Salvatore non sarà più coordinatore nazionale. Sicuramente verrà impiegato in una delle restanti due figure. Ciò che è importante intanto è consolidare un impianto per il dopo Salvatore.
Il presidente verrà eletto da tutti i coordinatori regionali e diocesani, non più quindi in un ambito ristretto ma da una realtà molto più ampia che è chiamata Assemblea Nazionale e che verrà convocata diverse volte l'anno.
Le altre figure del Direttore e del Coordinatore nazionale saranno elette dal CN. Per la figura di consigliere spirituale il CN preparerà una rosa di nomi che sottoporrà alla CEI per l'elezione. Sarà quindi la CEI a scegliere il consigliere spirituale.
Il Coordinatore Nazionale si occuperà della vita interna del RnS.
Il Direttore avrà una competenza amministrativa, non pastorale.
I 3 fratelli che saranno affiancati alle 4 figure principali verranno eletti dal CN. Sulla base dei ministeri che si ritengono più importanti per il RnS si eleggerà chi ha i carismi per questi servizi.

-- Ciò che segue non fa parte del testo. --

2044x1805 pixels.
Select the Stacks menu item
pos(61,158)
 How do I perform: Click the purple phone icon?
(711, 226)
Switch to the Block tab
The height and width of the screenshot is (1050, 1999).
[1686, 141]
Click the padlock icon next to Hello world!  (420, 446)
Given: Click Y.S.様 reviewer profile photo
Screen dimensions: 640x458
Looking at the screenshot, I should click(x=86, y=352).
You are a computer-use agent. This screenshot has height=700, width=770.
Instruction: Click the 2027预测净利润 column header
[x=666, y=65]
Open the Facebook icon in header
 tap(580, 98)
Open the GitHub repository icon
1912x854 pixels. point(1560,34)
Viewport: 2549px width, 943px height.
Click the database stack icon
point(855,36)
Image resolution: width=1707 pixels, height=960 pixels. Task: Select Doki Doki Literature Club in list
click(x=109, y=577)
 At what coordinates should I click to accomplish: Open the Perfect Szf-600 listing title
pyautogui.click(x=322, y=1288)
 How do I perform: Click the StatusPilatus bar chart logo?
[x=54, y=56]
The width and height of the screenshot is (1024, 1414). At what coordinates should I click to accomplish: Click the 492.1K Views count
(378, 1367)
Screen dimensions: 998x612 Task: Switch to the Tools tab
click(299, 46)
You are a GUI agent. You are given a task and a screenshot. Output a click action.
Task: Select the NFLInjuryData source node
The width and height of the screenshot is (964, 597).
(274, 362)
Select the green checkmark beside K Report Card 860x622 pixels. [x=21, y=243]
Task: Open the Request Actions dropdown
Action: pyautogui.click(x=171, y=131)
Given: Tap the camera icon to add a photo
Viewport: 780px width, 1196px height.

Rossano ricorda poi che il RnS ha bisogno di sacerdoti e diaconi: senza di loro il movimento è zoppo e auspica che la presenza di consacrati diventi sempre maggiore.
Naturalmente ci si può sentire del RnS solo se si vive la realtà locale del RnS: il RnS non si esprime nell'ambito del ministero o del servizio ma nel gruppo di appartenenza. Negli ambiti dei ministeri troviamo un RnS che ci piace, le difficoltà e le fatiche le viviamo nei gruppi.
Dobbiamo riuscire a vivere bene il RnS nei gruppi. E' una grave pecca ignorare la presenza dei sacerdoti nei gruppi. "Se questo problema esiste fatecelo sapere" esorta ancora.

Segue poi una vivace condivisione sui temi trattati.

I prossimi incontri avranno luogo, sempre nella stessa sede, il 17 aprile e il 5 giugno prossimi.